I found a 1977 company mag from Marathon Oil predicting the climate crisis could cause 'widespread starvation.'
Marathon is now largest oil refiner in US.
My latest in @guardian https://t.co/Y6whc3q2Vd
— Geoff Dembicki (@GeoffDembicki) July 18, 2024
The 1977 article was uncovered by Guardian contributor Geoff Dembicki, an investigative journalist and author of the 2022 book The Petroleum Papers: Inside the Far-Right Conspiracy to Cover Up Climate Change. Dembicki told Common Dreams that he found the article in an archive and it's not available online.
The Marathon article quotes J. Murray Mitchell, a leading climatologist at the National Oceanic and Atmospheric Administration who warned in the 1970s that carbon dioxide levels could threaten the polar ice caps and have devastating consequences for humankind, as well as other climate experts. However, it also puts forth other possible causes for changes in climate and weather patterns which have since been debunked, according to Dembicki.
Marathon Petroleum, which is in the process of merging with rival ConocoPhillips, hasn't received as much scrutiny for its historical role in climate denialism as Exxon and Shell, two companies that, as Dembicki put it, "privately studied catastrophic climate risks starting in the 1970s and then led public relations and advertising campaigns to undermine the science."
Yet the company, which owns 13 oil refineries and more than 6,000 gas stations in the U.S. and had a net income of nearly $10 billion in 2023, has received scrutiny for more recent events. It was the subject of a 2019-2020 Congressional investigation into a covert industry effort to push the Trump administration to roll back vehicle efficiency standards, following a New York Timesexposé.
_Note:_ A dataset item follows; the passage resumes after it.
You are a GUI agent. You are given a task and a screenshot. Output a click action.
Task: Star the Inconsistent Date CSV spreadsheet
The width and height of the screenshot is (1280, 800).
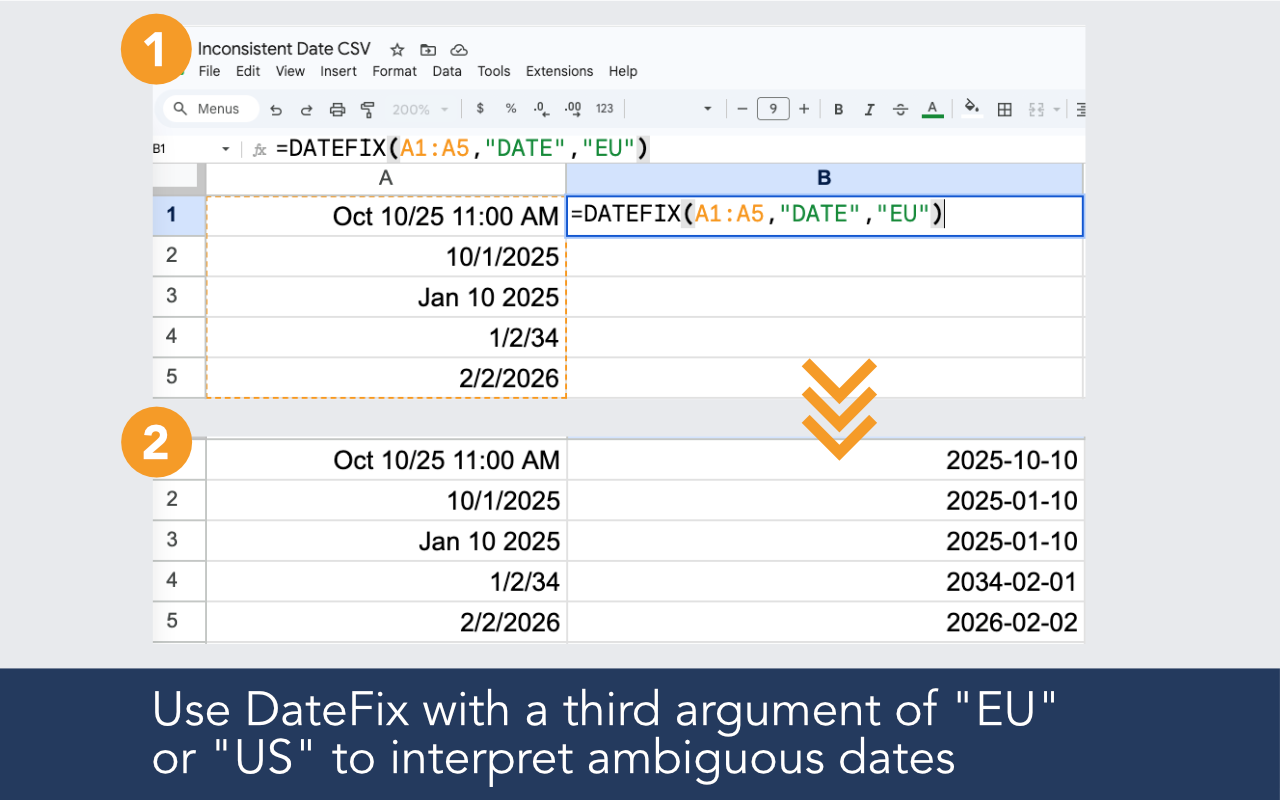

A group of senators, including Sheldon Whitehouse (D-R.I.), called Marathon "one of the most anti-climate companies" in an open letter at the time.
Whitehouse is among the lawmakers pushing the Department of Justice to investigate Big Oil disinformation, which could potentially lead to a federal lawsuit akin to the one previously brought against Big Tobacco. Dozens of cities and states, including Honolulu, have already filed such suits.
The lawsuits face bitter opposition from Big Oil. Industry interests have mounted an unusually public campaign to get the U.S. Supreme Court to dismiss the Honolulu case, which could be the first climate lawsuit against Big Oil to reach a jury trial.
The majority of Americans support legal accountability for Big Oil for its role in creating the climate crisis, a Data for Progress poll from May showed. Roughly half of Americans even support criminal charges, which have not yet been pursued anywhere in the world, though a case file has been opened in France.